◆ **Aim of the task**:
Run through the records and show each line that includes the string "computer".

BEGIN Data for analysis

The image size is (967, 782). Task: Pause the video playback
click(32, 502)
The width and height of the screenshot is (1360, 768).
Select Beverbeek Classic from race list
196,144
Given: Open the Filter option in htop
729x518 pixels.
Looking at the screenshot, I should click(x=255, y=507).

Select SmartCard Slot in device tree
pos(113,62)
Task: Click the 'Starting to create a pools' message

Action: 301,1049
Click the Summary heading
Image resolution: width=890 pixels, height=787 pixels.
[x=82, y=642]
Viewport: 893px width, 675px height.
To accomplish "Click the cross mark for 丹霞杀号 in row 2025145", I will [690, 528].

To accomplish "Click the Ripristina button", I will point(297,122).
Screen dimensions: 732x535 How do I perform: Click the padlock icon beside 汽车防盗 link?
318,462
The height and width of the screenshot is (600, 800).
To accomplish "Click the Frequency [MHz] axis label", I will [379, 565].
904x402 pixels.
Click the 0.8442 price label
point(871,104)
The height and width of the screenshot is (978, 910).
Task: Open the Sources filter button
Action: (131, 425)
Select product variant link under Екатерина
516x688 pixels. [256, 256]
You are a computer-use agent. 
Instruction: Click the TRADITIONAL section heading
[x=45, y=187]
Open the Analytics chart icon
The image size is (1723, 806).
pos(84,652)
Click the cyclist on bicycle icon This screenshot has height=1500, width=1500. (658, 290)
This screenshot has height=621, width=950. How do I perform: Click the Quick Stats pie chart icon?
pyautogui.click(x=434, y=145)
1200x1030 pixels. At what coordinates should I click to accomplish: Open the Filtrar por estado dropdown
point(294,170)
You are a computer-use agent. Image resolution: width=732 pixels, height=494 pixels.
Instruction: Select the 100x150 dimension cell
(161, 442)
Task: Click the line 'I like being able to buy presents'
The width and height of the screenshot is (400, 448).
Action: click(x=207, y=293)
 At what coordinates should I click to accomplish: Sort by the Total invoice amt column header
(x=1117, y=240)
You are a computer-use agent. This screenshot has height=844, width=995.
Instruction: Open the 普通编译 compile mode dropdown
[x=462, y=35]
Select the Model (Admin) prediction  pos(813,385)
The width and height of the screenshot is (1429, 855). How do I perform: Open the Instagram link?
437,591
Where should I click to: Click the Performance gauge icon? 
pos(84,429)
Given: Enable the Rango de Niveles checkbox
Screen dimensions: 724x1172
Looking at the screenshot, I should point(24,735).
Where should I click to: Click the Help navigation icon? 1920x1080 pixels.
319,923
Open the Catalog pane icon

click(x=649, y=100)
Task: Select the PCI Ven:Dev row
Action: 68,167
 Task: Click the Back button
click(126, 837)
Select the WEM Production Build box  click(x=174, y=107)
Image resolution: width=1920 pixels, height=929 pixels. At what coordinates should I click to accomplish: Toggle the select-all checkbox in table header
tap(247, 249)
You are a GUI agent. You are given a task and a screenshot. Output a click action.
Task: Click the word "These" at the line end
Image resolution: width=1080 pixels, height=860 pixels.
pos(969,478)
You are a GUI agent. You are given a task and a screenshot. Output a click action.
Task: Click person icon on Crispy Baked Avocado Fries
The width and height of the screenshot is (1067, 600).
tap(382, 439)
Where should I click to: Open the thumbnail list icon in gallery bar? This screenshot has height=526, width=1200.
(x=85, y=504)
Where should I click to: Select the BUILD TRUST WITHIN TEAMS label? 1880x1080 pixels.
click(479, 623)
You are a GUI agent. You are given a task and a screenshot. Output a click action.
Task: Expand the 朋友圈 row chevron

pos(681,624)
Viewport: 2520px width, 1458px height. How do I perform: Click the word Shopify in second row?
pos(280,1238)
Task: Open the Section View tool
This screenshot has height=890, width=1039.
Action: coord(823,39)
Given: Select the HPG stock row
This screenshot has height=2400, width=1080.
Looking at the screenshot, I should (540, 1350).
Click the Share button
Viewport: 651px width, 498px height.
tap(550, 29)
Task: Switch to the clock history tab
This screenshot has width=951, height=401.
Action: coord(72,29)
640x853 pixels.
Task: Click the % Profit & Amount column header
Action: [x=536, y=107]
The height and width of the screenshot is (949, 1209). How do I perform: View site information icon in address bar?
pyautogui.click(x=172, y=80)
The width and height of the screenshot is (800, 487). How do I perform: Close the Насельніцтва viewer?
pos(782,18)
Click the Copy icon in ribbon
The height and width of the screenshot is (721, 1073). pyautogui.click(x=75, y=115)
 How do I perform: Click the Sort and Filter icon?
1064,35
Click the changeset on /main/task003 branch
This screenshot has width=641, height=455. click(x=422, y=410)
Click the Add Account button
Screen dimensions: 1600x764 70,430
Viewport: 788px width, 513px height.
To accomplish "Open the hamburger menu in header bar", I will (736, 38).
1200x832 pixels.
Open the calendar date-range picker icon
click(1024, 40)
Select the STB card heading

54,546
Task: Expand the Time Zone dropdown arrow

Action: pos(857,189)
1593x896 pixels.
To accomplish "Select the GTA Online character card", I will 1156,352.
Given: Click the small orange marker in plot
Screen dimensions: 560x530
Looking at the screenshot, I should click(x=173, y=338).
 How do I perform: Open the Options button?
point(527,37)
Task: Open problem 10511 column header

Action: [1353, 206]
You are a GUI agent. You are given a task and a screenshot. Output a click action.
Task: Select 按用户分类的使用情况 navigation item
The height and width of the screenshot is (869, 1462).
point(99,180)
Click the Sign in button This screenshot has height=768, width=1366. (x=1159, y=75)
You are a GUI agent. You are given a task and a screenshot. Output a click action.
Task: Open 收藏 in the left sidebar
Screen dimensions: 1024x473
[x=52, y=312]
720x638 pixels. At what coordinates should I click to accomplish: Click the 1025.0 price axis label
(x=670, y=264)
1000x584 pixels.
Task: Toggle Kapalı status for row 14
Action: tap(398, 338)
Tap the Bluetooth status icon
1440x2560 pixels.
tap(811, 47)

END Data for analysis

◆ **Response area**:
You are a computer-use agent. 
You are a computer-use agent. Image resolution: width=732 pixels, height=494 pixels.
You are a computer-use agent. This screenshot has height=844, width=995.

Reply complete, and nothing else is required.